- THE TASK -
Two lines in the listing below mark the span: one contains "Task: Open DW-Freigabe" and one contains "Viewport: 1456px width, 826px height.". Reproduce both of them and everything between, exactly.
Segment Start: RECORDED DATA
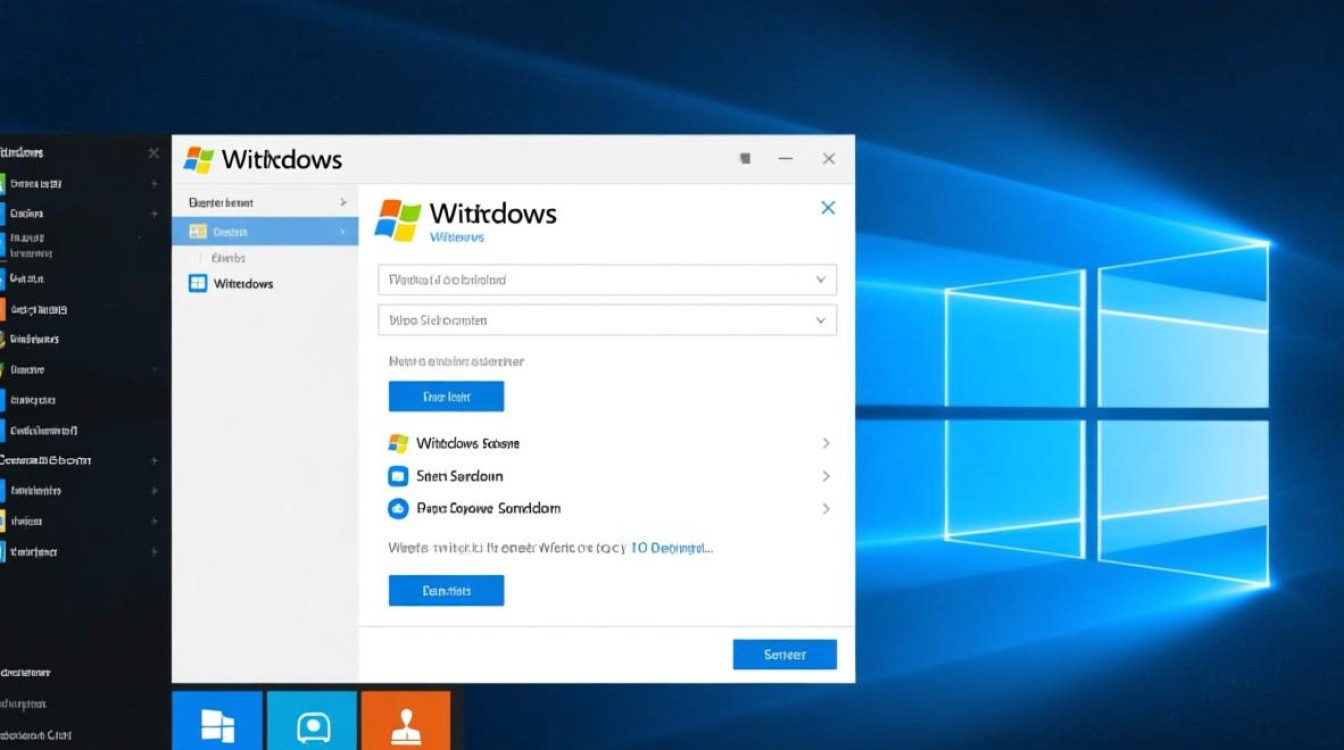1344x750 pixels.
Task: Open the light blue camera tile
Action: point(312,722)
Segment End: RECORDED DATA
Segment Start: RECORDED DATA
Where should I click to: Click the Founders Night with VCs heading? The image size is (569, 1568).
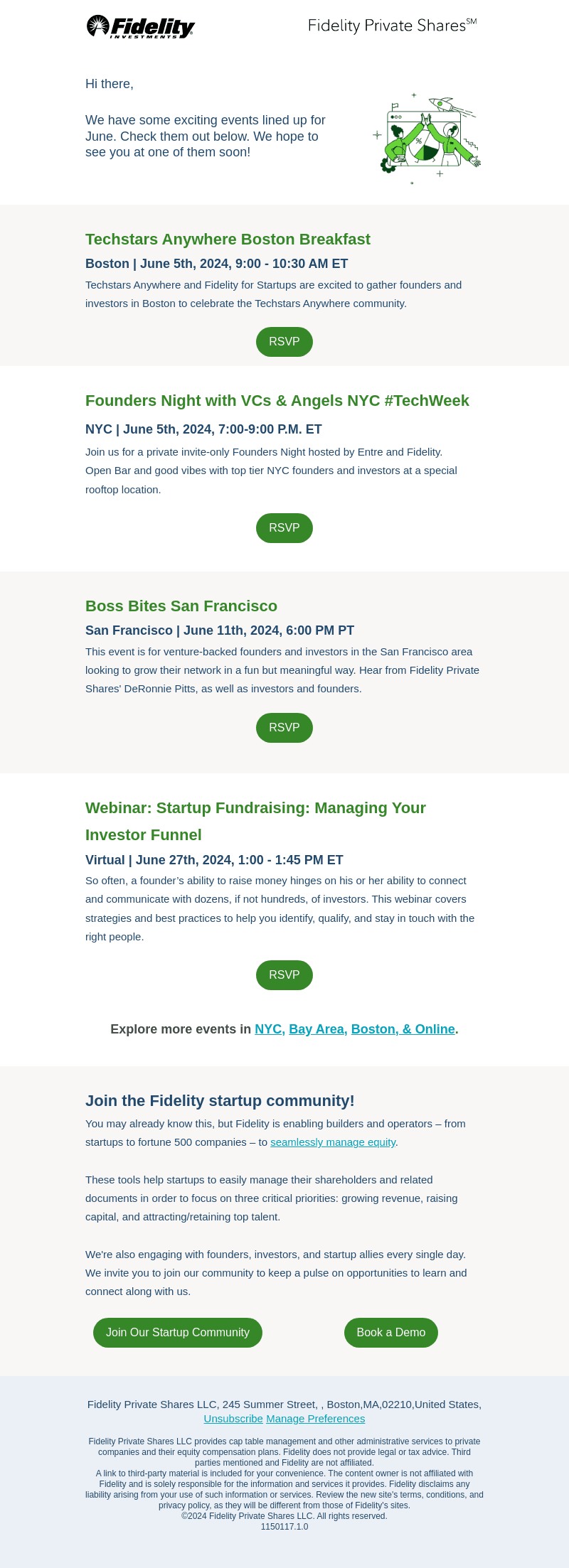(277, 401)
Segment End: RECORDED DATA
Segment Start: RECORDED DATA
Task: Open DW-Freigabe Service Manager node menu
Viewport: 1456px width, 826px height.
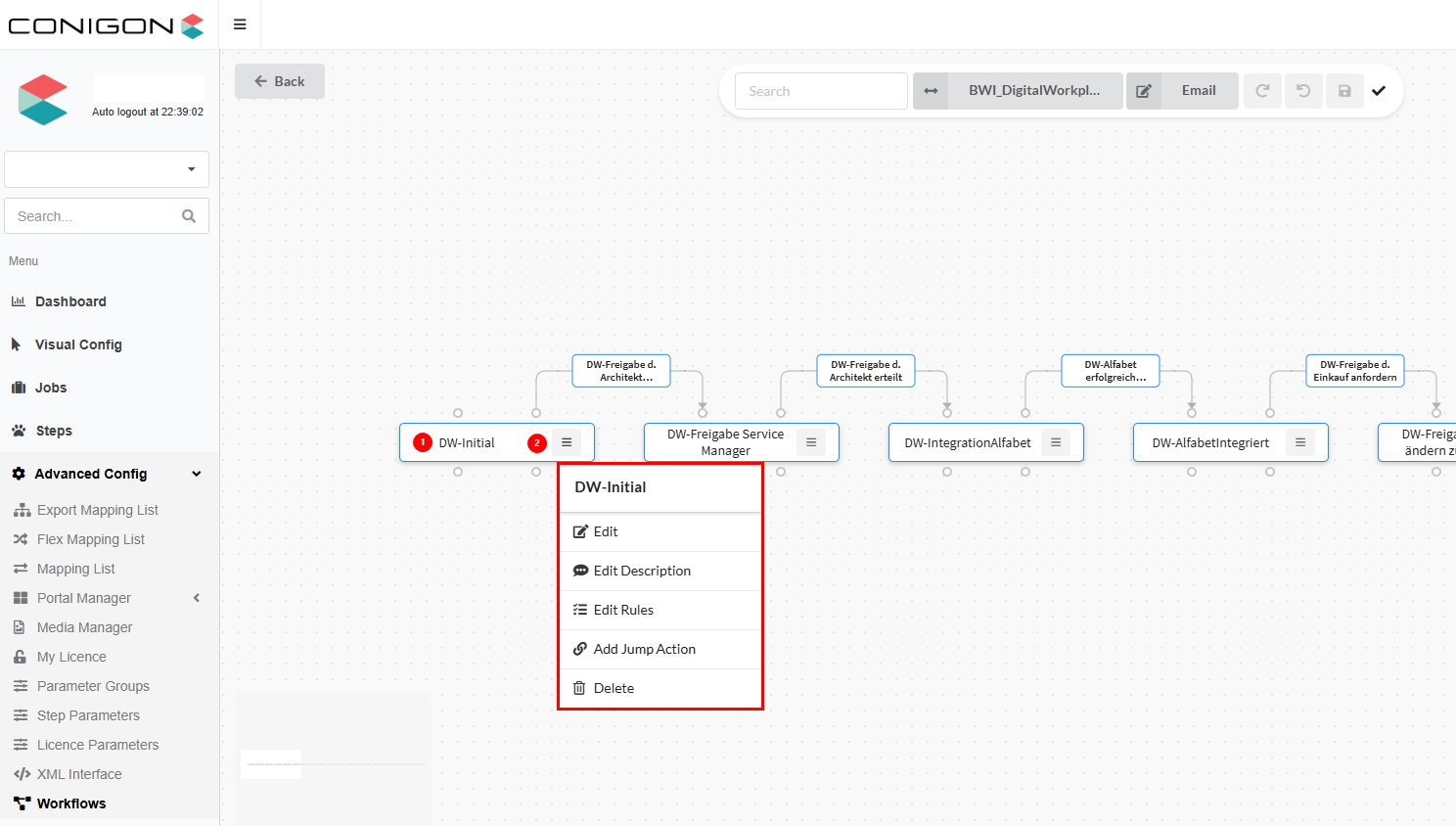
Segment End: RECORDED DATA
- WRITTEN RESPONSE -
Task: Open DW-Freigabe Service Manager node menu
Viewport: 1456px width, 826px height.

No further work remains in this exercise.